Solution: The new version of the puzzle has 49 tiles (in a 5×10 grid).

2. Jim Randell 6 April 2013 at 11:21 am

It’s all very well to solve the problem analytically, but I like constructive solutions, so I thought I would write a program to determine the moves to invert an m×n puzzle.

This program encapsulates a simple solving strategy (so it won’t find the shortest possible sequence of moves – but that’s an NP-hard problem), but even so it ended up being more fiddly than I’d imagined at the outset.

For a 5×10 puzzle it reverses the squares in 1394 moves (or 1300 if asked to reverse a 10×5 grid), so to solve the puzzle using this strategy in “less than quarter of an hour” (i.e. 900 seconds) you would have to be making moves pretty quickly (or use a cleverer strategy), but it would be possible.

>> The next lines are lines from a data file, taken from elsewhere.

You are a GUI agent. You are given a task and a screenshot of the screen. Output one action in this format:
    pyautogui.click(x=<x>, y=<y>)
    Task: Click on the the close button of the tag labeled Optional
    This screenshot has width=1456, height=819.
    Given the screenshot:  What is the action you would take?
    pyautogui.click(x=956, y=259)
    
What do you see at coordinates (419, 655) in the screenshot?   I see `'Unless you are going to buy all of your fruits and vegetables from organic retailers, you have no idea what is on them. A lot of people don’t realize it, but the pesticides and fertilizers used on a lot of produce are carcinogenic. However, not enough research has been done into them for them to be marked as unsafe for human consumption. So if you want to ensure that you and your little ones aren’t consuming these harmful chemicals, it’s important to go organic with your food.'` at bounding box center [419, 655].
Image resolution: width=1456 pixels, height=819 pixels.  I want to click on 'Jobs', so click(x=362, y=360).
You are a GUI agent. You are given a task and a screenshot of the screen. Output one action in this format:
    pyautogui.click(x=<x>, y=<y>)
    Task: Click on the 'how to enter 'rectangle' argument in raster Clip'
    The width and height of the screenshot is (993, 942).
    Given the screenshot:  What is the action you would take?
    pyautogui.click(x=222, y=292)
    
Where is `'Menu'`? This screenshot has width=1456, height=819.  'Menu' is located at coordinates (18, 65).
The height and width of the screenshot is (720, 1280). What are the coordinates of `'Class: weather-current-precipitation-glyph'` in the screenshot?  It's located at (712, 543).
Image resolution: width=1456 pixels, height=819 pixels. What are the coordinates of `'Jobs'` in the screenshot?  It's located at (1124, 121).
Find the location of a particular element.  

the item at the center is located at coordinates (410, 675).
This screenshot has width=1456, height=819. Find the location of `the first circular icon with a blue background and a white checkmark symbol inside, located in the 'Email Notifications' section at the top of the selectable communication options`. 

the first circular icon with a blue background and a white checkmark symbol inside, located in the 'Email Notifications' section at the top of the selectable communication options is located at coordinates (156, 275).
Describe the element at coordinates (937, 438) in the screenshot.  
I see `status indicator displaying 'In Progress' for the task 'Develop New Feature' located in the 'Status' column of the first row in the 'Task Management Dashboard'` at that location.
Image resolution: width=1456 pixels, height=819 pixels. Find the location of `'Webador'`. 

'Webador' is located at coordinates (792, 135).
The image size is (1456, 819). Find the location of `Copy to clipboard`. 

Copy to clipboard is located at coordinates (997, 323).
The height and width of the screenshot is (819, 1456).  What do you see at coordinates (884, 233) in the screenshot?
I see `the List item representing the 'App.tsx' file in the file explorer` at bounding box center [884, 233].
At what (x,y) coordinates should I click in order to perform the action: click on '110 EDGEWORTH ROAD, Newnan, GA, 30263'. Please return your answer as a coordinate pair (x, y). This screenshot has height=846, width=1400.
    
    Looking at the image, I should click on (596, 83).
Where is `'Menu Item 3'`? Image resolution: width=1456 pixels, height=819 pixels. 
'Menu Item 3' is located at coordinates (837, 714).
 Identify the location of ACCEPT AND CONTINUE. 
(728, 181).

The next smallest solution is 97 tiles in a 7×14 grid. This program takes 3872 moves (or 3828 for the 14×7 grid) to solve that, so it’s unlikely you would be able to use this strategy to solve larger puzzles in the required time.

By considering the distances that each square has to move in order to invert the grid we can place a lower bound of 357 moves on the 5×10 puzzle, and 1003 moves on the 7×14 puzzle, so it’s possible that a larger puzzle could be solved manually in 15 minutes.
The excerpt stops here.